The growth in hydraulic fracturing, especially over the last decade, has fueled a sharp shift in the availability of natural gas. These increasing supplies have resulted in maintaining downward pressure on natural gas prices.
The Great Recession certainly created a market with depressed demand, also a factor in low prices. But since 2008, the price of natural gas has only tracked the overall heating demand of the country, essentially decoupling it from economic parameters.
That creates a scenario whereby today's news of sharp increase in the price of February futures for natural gas to $5 could present a reason for concern. Not only does the US economy depend on some relative stability in energy prices (and with an increase in the use of natural gas to create electricity, these markets are more coupled than ever), but the return on investment made in drilling operations depends on a minimum level of performance to keep capital flowing. Increasing that return drives more investment, then more production, then more utilization, then more damage.
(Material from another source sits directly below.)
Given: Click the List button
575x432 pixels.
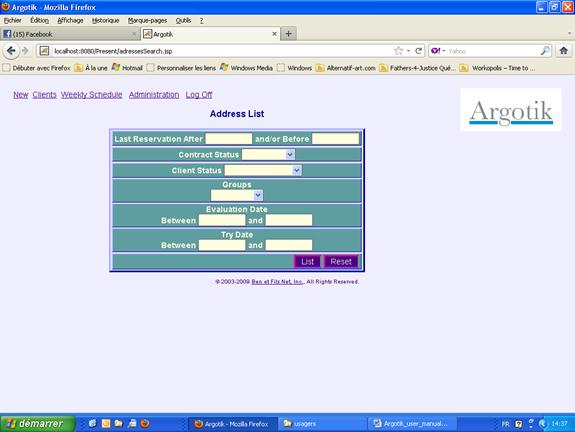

After 2010, amidst continued economic turbulence in Europe and a still sluggish US economy, this relatively high price (at least in the "new normal" following 2008) for February did not result in a trend upward because demand remained relatively low for the next two years. With this year's predicted heating demand comparable to 2011, and prices still climbing, we could finally see an increase in non-heating market demand driving price growth. That could lead to a return to the $10+ natural gas of mid-last decade as electricity and liquified natural gas production puts demand pressure on the market.
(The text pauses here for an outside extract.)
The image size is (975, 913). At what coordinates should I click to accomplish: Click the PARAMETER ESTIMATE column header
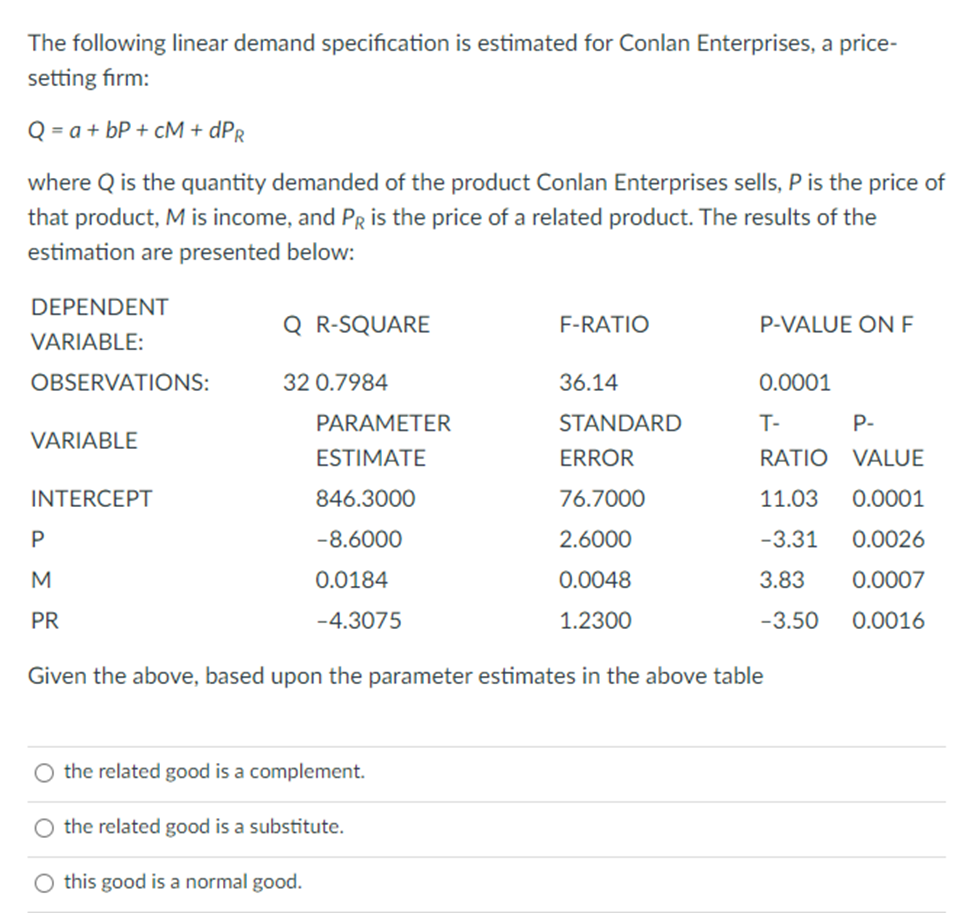(x=384, y=440)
An increase to $10+ would certainly have a draining effect on the economy. It would also produce increased incentive for more drilling, adding to the cycle of dependence. Even with the increased incentive for energy efficiency, the increased investment will drive an increase in supply, and eventually reset the market at a new acceptable level. The only way to break this cycle is to move to a culture of low demand. During times of low commodity costs, we need to drive and incentivize investments in efficiency. At the same time, we need to accelerate the requirement that new buildings and processes require no external source of energy. Both of these requirements are cost positive to the economy both in the short- and long-term. In addition, they provide a resiliency and risk aversion that commodity fuels like natural gas cannot provide.
Energy prices grab all the headlines, but in terms of economics and quality of life, a steady path of efficiency and resiliency presents the best option. We certainly need to respond to the short-term impacts of energy use, but in the end, our best strategy should focus on taking energy as a commodity out of the equation altogether.